**STATED EXERCISE**
Starting at the line that contains "Select the Bangkok airport icon" and ending at the last line of the records, write out those lines again with the requests included. Scale every coordinate in the answers by 1.7 and round each to the nearest whole number, rounding halves up.

**Rows of pointing data**
--- --- ---
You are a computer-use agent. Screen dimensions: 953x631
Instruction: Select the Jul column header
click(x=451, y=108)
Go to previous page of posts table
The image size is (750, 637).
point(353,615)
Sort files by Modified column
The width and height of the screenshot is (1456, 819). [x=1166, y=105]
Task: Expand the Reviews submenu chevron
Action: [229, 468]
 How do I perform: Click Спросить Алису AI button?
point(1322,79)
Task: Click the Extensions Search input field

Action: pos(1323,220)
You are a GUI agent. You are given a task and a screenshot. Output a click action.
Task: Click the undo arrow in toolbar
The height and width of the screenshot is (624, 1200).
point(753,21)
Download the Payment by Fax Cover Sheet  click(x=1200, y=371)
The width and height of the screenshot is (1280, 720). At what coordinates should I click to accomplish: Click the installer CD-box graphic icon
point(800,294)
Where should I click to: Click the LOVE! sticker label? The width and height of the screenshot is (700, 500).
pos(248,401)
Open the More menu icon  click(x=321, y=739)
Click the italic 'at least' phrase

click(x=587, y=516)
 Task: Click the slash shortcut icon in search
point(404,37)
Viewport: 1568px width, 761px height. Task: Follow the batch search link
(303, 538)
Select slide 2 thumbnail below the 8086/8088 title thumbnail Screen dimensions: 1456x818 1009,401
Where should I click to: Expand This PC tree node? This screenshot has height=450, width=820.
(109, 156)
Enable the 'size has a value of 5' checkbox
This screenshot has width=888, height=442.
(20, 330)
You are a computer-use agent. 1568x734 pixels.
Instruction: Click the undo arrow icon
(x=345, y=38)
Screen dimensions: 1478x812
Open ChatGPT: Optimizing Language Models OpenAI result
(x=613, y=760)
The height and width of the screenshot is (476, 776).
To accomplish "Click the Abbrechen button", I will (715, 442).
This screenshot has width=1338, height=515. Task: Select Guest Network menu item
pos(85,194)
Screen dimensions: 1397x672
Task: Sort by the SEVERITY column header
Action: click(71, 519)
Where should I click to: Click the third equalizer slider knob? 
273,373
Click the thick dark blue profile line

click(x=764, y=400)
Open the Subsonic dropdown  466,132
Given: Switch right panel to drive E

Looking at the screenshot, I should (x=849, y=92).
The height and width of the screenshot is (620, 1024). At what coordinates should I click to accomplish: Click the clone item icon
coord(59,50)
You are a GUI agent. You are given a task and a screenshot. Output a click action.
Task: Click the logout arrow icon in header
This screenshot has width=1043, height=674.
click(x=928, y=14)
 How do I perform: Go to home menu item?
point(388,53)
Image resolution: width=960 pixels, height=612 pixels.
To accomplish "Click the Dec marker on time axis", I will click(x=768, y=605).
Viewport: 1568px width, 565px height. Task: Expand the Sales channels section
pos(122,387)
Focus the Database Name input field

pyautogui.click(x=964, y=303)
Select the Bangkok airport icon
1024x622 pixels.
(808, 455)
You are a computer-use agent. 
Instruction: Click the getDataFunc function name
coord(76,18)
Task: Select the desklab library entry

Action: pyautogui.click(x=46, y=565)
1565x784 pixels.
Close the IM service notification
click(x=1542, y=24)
--- --- ---
**RESULT**
Select the Bangkok airport icon
1024x622 pixels.
(1374, 774)
You are a computer-use agent. 
Instruction: Click the getDataFunc function name
coord(129,31)
Task: Select the desklab library entry

Action: pyautogui.click(x=78, y=961)
1565x784 pixels.
Close the IM service notification
click(x=2621, y=41)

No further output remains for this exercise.